=== Begin Enclosure ===
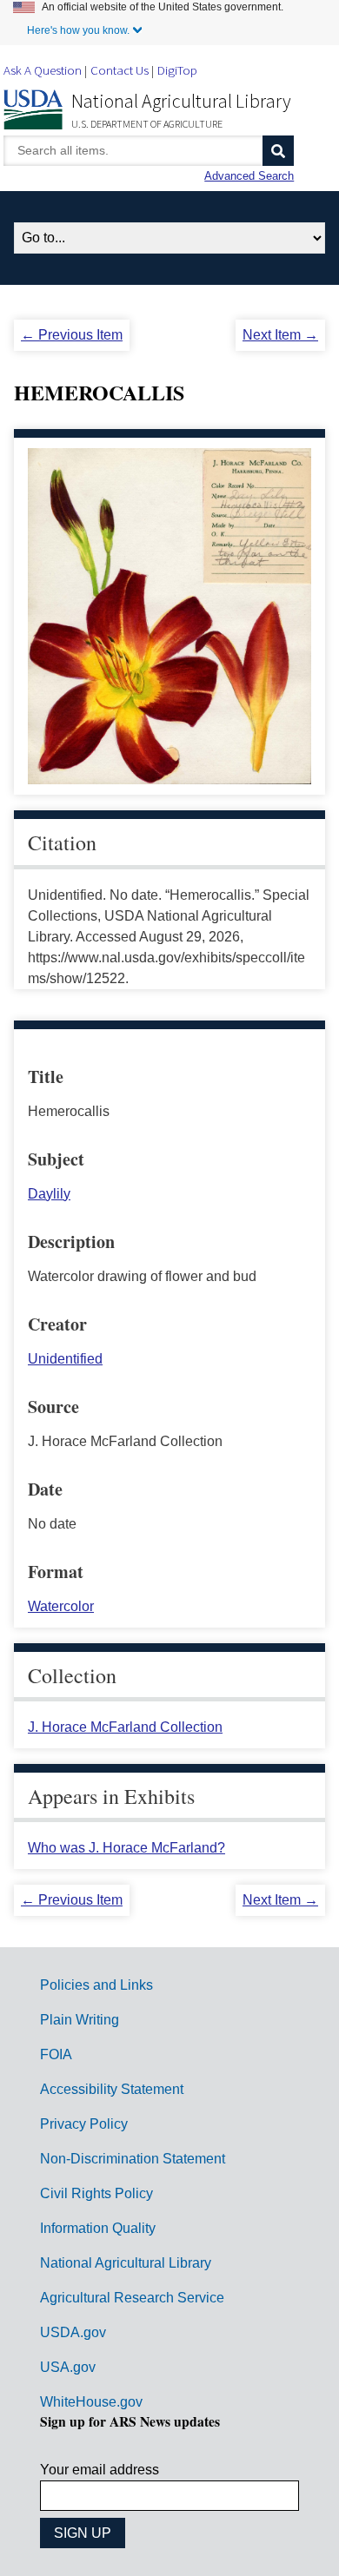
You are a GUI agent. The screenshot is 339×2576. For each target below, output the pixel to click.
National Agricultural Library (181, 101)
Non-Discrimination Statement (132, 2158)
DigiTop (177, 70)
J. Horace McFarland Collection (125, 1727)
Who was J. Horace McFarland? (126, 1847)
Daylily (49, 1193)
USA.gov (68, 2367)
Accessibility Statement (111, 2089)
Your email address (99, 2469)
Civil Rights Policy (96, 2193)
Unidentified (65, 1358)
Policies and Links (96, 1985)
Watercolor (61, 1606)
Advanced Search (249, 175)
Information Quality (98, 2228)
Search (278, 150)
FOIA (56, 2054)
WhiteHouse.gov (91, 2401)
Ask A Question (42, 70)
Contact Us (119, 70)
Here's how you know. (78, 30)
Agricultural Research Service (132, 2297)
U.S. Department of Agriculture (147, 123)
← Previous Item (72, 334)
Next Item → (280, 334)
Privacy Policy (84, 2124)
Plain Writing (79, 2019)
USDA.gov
=== End Enclosure ===
YOUR GOAL. Each line, starting with the one containing "Agricultural Research Service (132, 2297)" and ending with the last line of the records above, should be reproduced exactly.

TASK SOLUTION.
Agricultural Research Service (132, 2297)
U.S. Department of Agriculture (147, 123)
← Previous Item (72, 334)
Next Item → (280, 334)
Privacy Policy (84, 2124)
Plain Writing (79, 2019)
USDA.gov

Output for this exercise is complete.